Instruction -
Copy the lines of the listing below word for word, from its first line through the line containing "coordinates (183, 72).", inclusive.

Some listing:
▶
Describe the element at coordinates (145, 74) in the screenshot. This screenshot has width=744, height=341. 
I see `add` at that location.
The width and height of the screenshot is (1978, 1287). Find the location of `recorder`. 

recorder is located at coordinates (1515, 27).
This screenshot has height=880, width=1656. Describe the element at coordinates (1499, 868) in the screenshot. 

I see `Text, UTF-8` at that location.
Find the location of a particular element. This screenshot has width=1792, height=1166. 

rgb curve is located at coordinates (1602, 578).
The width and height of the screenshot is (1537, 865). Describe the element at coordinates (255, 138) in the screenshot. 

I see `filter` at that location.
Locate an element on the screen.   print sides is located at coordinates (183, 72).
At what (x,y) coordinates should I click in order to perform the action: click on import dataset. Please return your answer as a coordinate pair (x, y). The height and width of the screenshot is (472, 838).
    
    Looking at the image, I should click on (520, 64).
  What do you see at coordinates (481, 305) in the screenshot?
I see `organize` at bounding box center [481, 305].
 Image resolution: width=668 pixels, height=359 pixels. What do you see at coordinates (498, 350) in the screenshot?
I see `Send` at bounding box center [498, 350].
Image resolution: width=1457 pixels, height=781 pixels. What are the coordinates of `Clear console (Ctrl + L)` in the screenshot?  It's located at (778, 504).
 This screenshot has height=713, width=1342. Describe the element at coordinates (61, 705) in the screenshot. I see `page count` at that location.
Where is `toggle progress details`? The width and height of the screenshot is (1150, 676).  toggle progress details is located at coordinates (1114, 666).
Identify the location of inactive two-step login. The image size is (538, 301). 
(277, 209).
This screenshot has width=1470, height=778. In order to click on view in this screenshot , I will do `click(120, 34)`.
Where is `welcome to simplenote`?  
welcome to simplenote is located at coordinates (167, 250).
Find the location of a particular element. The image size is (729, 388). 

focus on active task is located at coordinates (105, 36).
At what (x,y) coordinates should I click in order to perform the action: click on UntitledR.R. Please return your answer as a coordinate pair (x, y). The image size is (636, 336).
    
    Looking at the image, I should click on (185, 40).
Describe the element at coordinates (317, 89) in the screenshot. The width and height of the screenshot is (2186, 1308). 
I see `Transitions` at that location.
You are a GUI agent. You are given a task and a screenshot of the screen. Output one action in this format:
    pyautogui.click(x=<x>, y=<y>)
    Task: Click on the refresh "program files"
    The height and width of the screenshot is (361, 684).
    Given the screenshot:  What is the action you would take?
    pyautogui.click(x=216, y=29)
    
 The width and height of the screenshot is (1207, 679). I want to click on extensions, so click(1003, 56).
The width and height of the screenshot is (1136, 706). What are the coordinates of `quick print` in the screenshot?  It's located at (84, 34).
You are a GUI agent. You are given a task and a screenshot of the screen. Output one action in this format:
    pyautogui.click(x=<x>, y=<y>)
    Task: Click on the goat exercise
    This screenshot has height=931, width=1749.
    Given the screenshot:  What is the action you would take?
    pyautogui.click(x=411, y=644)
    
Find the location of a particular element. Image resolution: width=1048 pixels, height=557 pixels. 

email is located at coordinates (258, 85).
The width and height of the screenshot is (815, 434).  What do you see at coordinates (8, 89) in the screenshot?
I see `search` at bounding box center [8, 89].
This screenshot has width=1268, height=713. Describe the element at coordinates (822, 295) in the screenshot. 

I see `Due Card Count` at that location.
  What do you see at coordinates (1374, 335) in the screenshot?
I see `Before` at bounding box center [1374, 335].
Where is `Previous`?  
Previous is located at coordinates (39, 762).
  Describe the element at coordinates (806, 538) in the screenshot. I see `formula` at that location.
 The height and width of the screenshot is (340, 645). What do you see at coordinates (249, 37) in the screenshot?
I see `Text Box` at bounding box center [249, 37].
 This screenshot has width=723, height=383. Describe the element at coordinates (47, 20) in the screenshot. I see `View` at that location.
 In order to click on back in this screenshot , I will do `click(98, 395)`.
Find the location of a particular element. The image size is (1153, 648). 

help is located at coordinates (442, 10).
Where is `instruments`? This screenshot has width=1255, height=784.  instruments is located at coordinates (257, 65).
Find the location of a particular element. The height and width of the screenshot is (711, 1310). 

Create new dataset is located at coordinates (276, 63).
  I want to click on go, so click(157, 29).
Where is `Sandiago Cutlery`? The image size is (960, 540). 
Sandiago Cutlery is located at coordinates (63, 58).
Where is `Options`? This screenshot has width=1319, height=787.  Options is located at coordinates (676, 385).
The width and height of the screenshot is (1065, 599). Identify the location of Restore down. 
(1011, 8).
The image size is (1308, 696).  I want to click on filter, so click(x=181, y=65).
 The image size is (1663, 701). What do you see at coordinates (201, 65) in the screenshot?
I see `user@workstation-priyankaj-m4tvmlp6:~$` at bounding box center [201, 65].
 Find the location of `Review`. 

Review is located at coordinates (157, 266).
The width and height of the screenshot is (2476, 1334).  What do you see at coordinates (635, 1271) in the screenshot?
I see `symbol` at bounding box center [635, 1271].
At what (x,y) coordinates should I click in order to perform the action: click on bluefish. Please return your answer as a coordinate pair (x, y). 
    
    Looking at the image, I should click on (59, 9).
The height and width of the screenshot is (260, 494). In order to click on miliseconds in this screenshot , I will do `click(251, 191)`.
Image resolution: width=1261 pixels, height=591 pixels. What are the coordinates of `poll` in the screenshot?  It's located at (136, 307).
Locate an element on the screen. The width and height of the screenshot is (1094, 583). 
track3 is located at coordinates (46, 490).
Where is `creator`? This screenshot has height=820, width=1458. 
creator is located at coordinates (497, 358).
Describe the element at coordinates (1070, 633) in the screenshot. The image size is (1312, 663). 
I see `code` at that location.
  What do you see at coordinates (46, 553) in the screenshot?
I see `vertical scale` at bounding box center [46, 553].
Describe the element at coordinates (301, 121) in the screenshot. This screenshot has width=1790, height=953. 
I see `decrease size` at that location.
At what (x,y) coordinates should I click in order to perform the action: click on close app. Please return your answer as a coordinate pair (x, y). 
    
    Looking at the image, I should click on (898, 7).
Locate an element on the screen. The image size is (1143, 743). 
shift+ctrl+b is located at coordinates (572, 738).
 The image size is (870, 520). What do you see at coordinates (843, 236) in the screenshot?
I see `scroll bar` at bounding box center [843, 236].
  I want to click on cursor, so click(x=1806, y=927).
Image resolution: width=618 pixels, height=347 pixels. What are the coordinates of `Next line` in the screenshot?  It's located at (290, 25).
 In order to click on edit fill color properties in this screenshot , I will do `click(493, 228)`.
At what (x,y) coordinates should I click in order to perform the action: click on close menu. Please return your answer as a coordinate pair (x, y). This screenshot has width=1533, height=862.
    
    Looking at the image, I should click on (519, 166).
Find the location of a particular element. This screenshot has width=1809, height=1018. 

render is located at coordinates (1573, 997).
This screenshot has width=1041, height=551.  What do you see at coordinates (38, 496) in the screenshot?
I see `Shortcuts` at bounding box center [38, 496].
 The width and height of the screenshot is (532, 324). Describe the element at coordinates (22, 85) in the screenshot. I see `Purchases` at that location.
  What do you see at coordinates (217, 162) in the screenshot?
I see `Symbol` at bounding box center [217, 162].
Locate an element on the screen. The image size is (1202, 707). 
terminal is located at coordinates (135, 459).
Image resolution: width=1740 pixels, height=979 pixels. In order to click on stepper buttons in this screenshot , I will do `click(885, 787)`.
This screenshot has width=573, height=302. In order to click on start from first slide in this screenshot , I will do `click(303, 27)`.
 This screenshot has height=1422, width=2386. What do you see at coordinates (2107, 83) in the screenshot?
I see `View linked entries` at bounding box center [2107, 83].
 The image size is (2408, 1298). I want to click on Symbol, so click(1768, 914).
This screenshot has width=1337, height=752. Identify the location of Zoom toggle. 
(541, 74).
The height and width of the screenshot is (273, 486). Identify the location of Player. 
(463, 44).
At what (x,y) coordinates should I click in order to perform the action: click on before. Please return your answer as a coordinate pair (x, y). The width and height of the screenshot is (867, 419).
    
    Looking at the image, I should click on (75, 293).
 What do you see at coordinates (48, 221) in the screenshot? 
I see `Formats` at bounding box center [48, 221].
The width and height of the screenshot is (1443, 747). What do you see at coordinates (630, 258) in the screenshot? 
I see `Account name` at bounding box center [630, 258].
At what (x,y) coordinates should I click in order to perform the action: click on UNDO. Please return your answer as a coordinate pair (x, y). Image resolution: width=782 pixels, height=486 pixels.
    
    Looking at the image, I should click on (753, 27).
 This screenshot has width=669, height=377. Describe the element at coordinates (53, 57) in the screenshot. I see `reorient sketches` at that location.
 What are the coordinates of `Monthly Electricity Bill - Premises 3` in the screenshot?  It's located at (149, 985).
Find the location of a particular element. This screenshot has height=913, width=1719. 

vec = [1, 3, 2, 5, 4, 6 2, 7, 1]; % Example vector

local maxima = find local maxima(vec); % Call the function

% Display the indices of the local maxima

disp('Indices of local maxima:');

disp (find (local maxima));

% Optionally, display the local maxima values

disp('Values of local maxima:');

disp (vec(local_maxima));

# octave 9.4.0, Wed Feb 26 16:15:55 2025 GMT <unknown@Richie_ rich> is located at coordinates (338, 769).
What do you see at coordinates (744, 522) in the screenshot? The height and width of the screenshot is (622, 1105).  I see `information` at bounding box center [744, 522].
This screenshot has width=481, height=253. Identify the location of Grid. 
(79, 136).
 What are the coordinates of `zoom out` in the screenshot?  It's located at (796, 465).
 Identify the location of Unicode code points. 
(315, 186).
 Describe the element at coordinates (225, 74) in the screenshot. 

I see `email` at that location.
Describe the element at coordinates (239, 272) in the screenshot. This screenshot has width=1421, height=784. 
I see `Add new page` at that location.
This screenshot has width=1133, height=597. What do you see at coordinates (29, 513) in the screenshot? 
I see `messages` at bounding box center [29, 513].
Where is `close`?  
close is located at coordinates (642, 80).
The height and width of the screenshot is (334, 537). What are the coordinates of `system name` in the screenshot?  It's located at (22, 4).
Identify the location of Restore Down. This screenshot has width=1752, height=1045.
◀
Problem solution -
Describe the element at coordinates (145, 74) in the screenshot. This screenshot has width=744, height=341. 
I see `add` at that location.
The width and height of the screenshot is (1978, 1287). Find the location of `recorder`. 

recorder is located at coordinates (1515, 27).
This screenshot has height=880, width=1656. Describe the element at coordinates (1499, 868) in the screenshot. 

I see `Text, UTF-8` at that location.
Find the location of a particular element. This screenshot has width=1792, height=1166. 

rgb curve is located at coordinates (1602, 578).
The width and height of the screenshot is (1537, 865). Describe the element at coordinates (255, 138) in the screenshot. 

I see `filter` at that location.
Locate an element on the screen.   print sides is located at coordinates (183, 72).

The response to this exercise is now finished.